Instructions for the task » Pull out every row below and reproduce each one verbatim, with no changes.

(Rows for locating described items)
———

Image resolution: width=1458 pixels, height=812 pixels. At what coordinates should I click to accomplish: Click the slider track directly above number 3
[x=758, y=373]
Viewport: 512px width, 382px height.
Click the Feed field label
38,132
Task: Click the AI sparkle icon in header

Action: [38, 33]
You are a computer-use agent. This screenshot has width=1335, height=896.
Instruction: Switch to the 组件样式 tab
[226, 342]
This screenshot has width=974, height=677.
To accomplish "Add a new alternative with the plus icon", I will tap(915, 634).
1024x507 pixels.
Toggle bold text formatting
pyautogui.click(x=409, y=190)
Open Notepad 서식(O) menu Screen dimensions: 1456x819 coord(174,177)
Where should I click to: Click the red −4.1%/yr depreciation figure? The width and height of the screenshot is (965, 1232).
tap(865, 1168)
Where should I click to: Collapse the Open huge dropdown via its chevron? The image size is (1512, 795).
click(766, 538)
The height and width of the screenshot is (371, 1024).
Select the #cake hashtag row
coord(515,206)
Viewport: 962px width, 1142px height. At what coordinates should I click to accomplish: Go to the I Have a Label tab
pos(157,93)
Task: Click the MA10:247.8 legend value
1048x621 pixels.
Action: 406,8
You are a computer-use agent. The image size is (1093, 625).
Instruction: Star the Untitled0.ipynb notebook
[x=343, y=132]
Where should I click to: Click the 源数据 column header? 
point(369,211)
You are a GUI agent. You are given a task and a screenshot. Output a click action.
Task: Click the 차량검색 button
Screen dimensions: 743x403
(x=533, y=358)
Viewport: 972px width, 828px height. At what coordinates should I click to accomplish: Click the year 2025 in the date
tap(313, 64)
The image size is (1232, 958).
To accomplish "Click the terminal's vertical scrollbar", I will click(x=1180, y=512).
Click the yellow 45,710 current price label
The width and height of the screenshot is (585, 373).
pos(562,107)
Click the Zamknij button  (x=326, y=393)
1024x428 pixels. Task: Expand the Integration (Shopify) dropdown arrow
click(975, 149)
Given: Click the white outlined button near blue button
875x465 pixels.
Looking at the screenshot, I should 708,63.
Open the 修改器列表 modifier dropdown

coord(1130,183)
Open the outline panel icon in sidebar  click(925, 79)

———

Reply to the task »
Image resolution: width=1458 pixels, height=812 pixels. At what coordinates should I click to accomplish: Click the slider track directly above number 3
[x=758, y=373]
Viewport: 512px width, 382px height.
Click the Feed field label
38,132
Task: Click the AI sparkle icon in header

Action: [38, 33]
You are a computer-use agent. This screenshot has width=1335, height=896.
Instruction: Switch to the 组件样式 tab
[226, 342]
This screenshot has width=974, height=677.
To accomplish "Add a new alternative with the plus icon", I will tap(915, 634).
1024x507 pixels.
Toggle bold text formatting
pyautogui.click(x=409, y=190)
Open Notepad 서식(O) menu Screen dimensions: 1456x819 coord(174,177)
Where should I click to: Click the red −4.1%/yr depreciation figure? The width and height of the screenshot is (965, 1232).
tap(865, 1168)
Where should I click to: Collapse the Open huge dropdown via its chevron? The image size is (1512, 795).
click(766, 538)
The height and width of the screenshot is (371, 1024).
Select the #cake hashtag row
coord(515,206)
Viewport: 962px width, 1142px height. At what coordinates should I click to accomplish: Go to the I Have a Label tab
pos(157,93)
Task: Click the MA10:247.8 legend value
1048x621 pixels.
Action: 406,8
You are a computer-use agent. The image size is (1093, 625).
Instruction: Star the Untitled0.ipynb notebook
[x=343, y=132]
Where should I click to: Click the 源数据 column header? 
point(369,211)
You are a GUI agent. You are given a task and a screenshot. Output a click action.
Task: Click the 차량검색 button
Screen dimensions: 743x403
(x=533, y=358)
Viewport: 972px width, 828px height. At what coordinates should I click to accomplish: Click the year 2025 in the date
tap(313, 64)
The image size is (1232, 958).
To accomplish "Click the terminal's vertical scrollbar", I will click(x=1180, y=512).
Click the yellow 45,710 current price label
The width and height of the screenshot is (585, 373).
pos(562,107)
Click the Zamknij button  (x=326, y=393)
1024x428 pixels. Task: Expand the Integration (Shopify) dropdown arrow
click(975, 149)
Given: Click the white outlined button near blue button
875x465 pixels.
Looking at the screenshot, I should 708,63.
Open the 修改器列表 modifier dropdown

coord(1130,183)
Open the outline panel icon in sidebar  click(925, 79)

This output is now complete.